Depois, há o comércio. Em um importante discurso proferido em abril, Jake Sullivan, conselheiro de segurança nacional dos EUA, repudiou a ordem comercial que seu país levou décadas para construir. Mais recentemente, a representante comercial dos EUA, Katherine Tai, a enterrou. Seu discurso levanta muitas questões. No entanto, o que não pode ser ignorado é o próprio fato da reversão. Muitos nos países em desenvolvimento aderiram à doutrina da abertura comercial. Muitos deles prosperaram como resultado. Agora eles temem ser deixados de lado.

Outra questão importante é a assistência internacional. Os países em desenvolvimento foram atingidos por uma série de choques pelos quais não foram responsáveis: a Covid, o subsequente aumento acentuado da inflação, a invasão da Ucrânia, o salto nos preços da energia e dos alimentos e, em seguida, as taxas de juros mais altas. A assistência que receberam durante essa era de choques foi totalmente inadequada. O legado da Covid para os jovens, junto com o excesso de dívidas, pode até criar décadas perdidas.

Essa questão da ajuda ao desenvolvimento está ligada ao desafio do clima. Como todos nos países em desenvolvimento sabem, a razão pela qual o problema climático é urgente hoje são as emissões históricas dos países de alta renda. Os últimos foram capazes de usar a atmosfera como um ralo, enquanto os países em desenvolvimento de hoje não podem.
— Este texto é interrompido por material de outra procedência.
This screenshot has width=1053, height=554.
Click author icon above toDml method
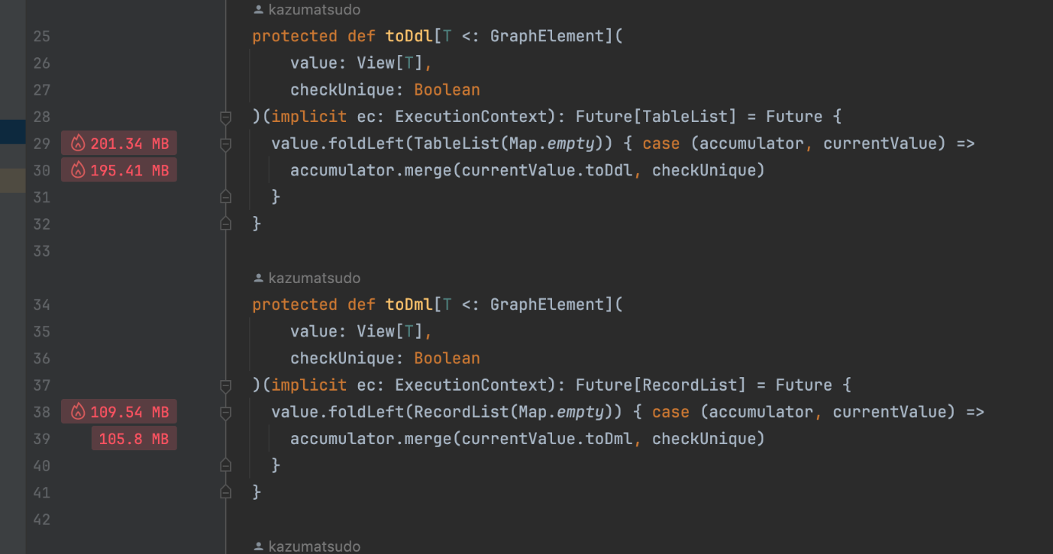259,279
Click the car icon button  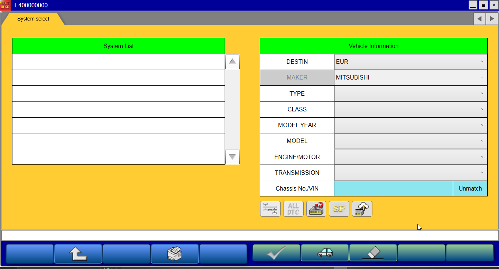pos(324,253)
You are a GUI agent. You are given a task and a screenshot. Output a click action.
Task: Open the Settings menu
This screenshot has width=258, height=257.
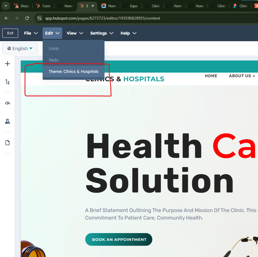point(102,33)
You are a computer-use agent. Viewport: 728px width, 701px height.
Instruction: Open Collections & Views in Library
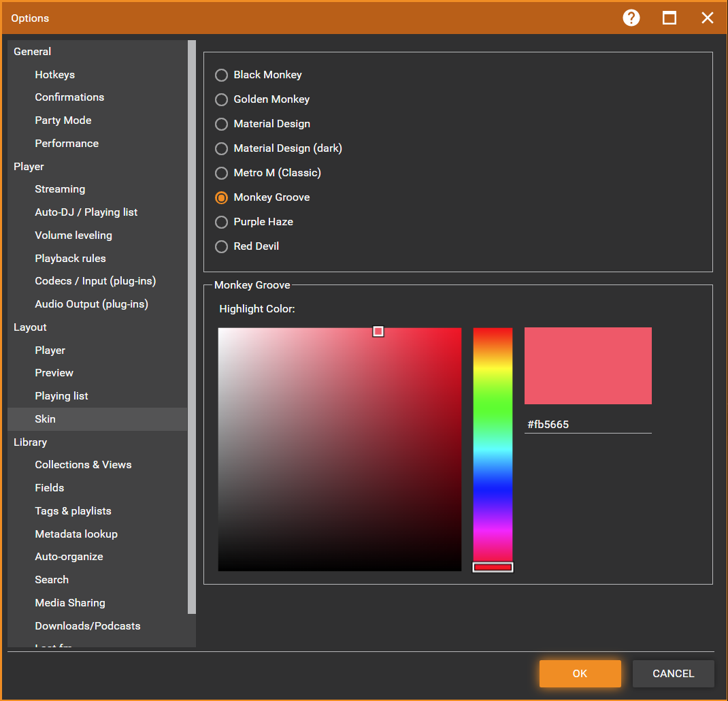(83, 465)
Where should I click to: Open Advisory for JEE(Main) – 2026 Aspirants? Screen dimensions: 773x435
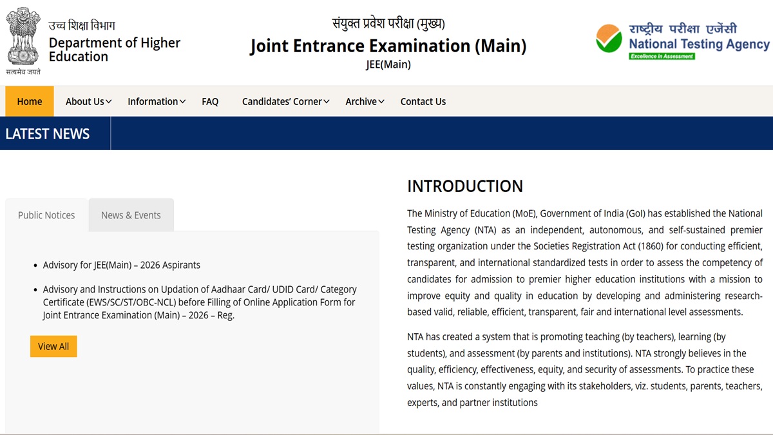click(122, 265)
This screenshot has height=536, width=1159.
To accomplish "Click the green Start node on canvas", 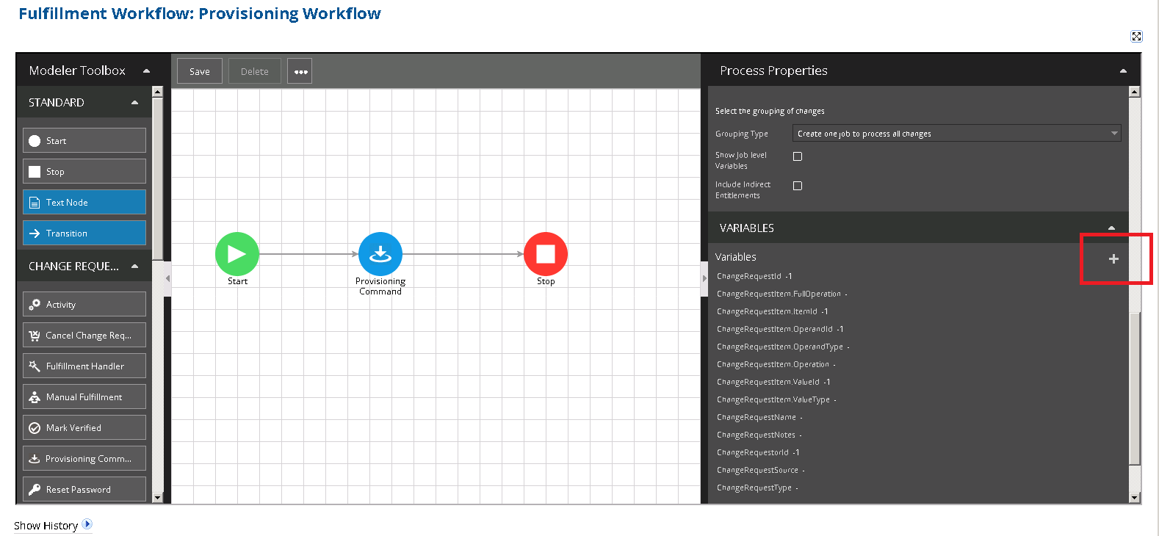I will pos(237,254).
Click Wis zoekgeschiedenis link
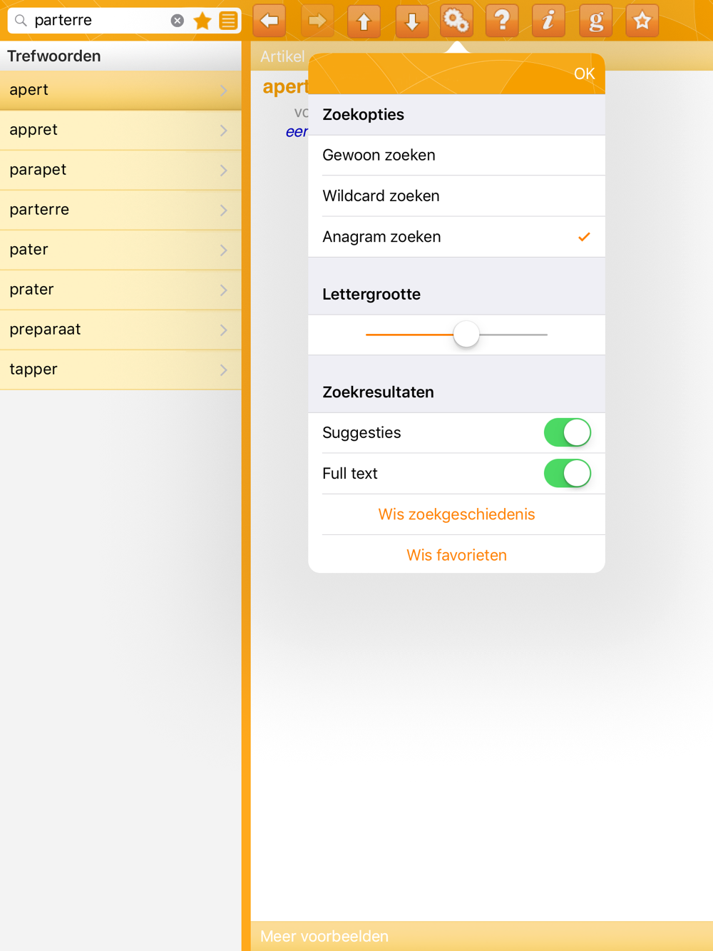Image resolution: width=713 pixels, height=951 pixels. click(456, 514)
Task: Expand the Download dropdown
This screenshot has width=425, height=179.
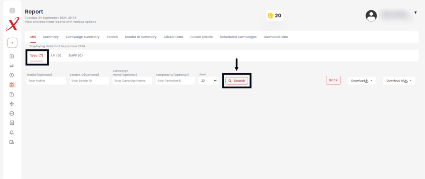Action: (361, 81)
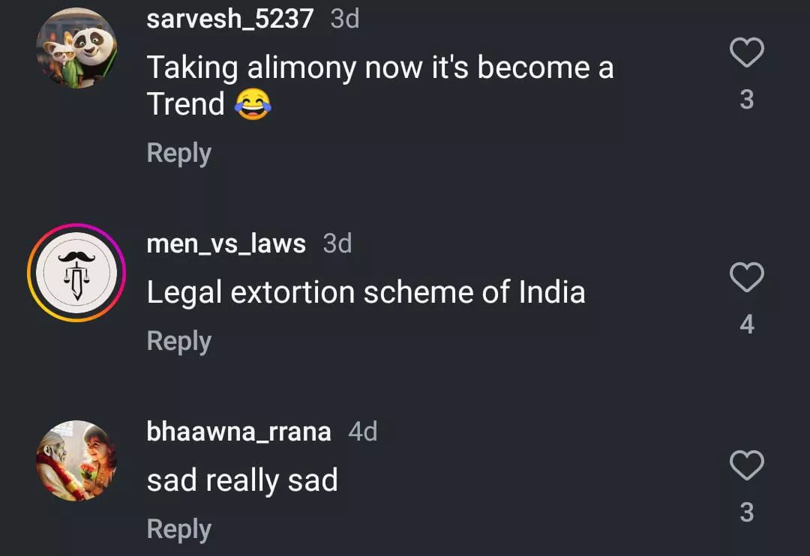
Task: Go to bhaawna_rrana's username link
Action: (x=239, y=432)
Hoje, dizemos a eles que devem seguir um caminho de desenvolvimento muito diferente do nosso. É desnecessário dizer que isso é enfurecedor. No entanto, agora as emissões devem ser drasticamente reduzidas. Isso requer um esforço global, inclusive em muitos países emergentes e em desenvolvimento. Fizemos progressos nesta tarefa, na realidade e não retoricamente? A resposta é "não". As emissões não diminuíram nada.

Se as emissões devem diminuir rapidamente, enquanto os países emergentes e em desenvolvimento ainda entregam a prosperidade que suas populações exigem, deve haver um grande fluxo de recursos para eles, inclusive para financiar a mitigação climática e a necessária adaptação a temperaturas mais altas. Em 2021, as transferências líquidas de empréstimos oficiais para países emergentes e em desenvolvimento foram de apenas US$ 38 bilhões. As doações foram maiores, mas com foco mais restrito.

Isso não chega perto de suficiente. Deve haver mais ajuda, alívio da dívida, apoio a investimentos relacionados ao clima e novos mecanismos para gerar os recursos necessários, como a proposta de que os países com emissões per capita acima da média compensem aqueles com emissões abaixo da média. Aumentos de capital para bancos multilaterais também são vitais.

As democracias de alta renda não estão oferecendo ajuda adequada nessa tarefa de longo prazo, como fizeram com a Covid. No caso do clima, deixam de perceber nossa responsabilidade em administrar um problema que os pobres do mundo não criaram. Isso parece injusto, apenas porque evidentemente é.

Estamos numa competição de sistemas. Espero que a democracia e a liberdade individual finalmente vençam. Em longo prazo, elas têm uma boa chance. No entanto, devemos lembrar também das ameaças que enfrentamos hoje à paz, à prosperidade e ao planeta. Lidar com estas exigirá um envolvimento profundo com a China. Mas se o Ocidente deseja ter a influência que espera deve perceber que suas reivindicações de superioridade moral não são incontestáveis nem incontestes. Muitos em nosso mundo veem as potências ocidentais como egoístas, presunçosas e hipócritas. Eles não estão totalmente errados. Devemos fazer muito melhor.